• Work to be completed: For the entries that follow, restate word for word the line containing "Expand the new", the line containing "You are a computer-use agent. 644x226 pixels.", and every line that lies between them.

• Data:
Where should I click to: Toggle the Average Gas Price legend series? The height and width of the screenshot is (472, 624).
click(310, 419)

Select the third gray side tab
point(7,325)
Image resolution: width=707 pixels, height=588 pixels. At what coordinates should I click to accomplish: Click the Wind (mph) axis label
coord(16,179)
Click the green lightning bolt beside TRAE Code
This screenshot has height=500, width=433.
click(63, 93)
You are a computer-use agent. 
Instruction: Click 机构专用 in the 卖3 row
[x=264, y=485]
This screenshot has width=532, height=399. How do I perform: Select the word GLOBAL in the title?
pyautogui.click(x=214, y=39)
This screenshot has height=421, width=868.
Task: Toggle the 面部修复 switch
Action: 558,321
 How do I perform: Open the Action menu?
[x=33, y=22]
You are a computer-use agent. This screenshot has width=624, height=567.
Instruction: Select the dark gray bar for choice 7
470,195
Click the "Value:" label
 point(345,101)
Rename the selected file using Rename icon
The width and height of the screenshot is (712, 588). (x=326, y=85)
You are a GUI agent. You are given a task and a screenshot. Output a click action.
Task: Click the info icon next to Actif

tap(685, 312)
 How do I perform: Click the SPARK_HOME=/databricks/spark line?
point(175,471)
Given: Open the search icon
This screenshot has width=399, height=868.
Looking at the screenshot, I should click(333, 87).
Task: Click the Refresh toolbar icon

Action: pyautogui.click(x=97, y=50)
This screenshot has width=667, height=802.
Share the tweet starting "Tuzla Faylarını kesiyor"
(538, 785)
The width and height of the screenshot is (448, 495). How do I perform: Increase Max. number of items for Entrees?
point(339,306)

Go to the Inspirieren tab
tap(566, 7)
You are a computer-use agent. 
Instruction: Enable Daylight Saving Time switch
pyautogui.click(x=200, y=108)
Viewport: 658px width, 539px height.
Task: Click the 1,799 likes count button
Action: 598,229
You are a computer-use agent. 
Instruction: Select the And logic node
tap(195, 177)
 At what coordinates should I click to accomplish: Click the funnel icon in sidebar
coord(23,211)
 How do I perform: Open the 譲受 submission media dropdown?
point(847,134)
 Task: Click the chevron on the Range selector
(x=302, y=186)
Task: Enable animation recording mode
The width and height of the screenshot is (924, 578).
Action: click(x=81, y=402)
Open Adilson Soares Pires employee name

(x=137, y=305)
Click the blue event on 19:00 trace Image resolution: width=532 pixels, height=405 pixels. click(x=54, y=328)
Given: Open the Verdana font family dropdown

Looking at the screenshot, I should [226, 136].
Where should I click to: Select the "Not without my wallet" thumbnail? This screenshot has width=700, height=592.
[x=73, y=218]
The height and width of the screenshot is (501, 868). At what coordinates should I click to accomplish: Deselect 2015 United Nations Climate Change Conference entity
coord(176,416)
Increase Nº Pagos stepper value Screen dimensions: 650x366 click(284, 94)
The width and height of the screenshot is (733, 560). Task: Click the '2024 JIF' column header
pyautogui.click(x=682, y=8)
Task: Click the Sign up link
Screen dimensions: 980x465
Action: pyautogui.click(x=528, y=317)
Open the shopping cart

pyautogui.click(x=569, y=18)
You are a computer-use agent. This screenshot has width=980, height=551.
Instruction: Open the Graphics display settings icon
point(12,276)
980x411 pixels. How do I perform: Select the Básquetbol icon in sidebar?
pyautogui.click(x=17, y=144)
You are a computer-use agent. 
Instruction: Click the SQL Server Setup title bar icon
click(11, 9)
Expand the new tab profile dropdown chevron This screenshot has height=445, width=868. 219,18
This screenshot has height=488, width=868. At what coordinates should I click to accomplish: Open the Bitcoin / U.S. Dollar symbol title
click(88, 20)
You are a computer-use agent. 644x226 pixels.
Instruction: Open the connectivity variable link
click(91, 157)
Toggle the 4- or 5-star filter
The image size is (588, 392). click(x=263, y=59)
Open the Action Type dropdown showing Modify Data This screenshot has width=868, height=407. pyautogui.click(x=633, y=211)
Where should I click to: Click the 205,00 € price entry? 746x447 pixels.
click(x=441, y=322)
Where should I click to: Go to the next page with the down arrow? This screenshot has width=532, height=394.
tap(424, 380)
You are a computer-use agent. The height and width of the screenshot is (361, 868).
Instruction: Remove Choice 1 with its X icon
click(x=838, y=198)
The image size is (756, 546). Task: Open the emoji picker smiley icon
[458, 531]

• Written answer:
Expand the new tab profile dropdown chevron This screenshot has height=445, width=868. 219,18
This screenshot has height=488, width=868. At what coordinates should I click to accomplish: Open the Bitcoin / U.S. Dollar symbol title
click(88, 20)
You are a computer-use agent. 644x226 pixels.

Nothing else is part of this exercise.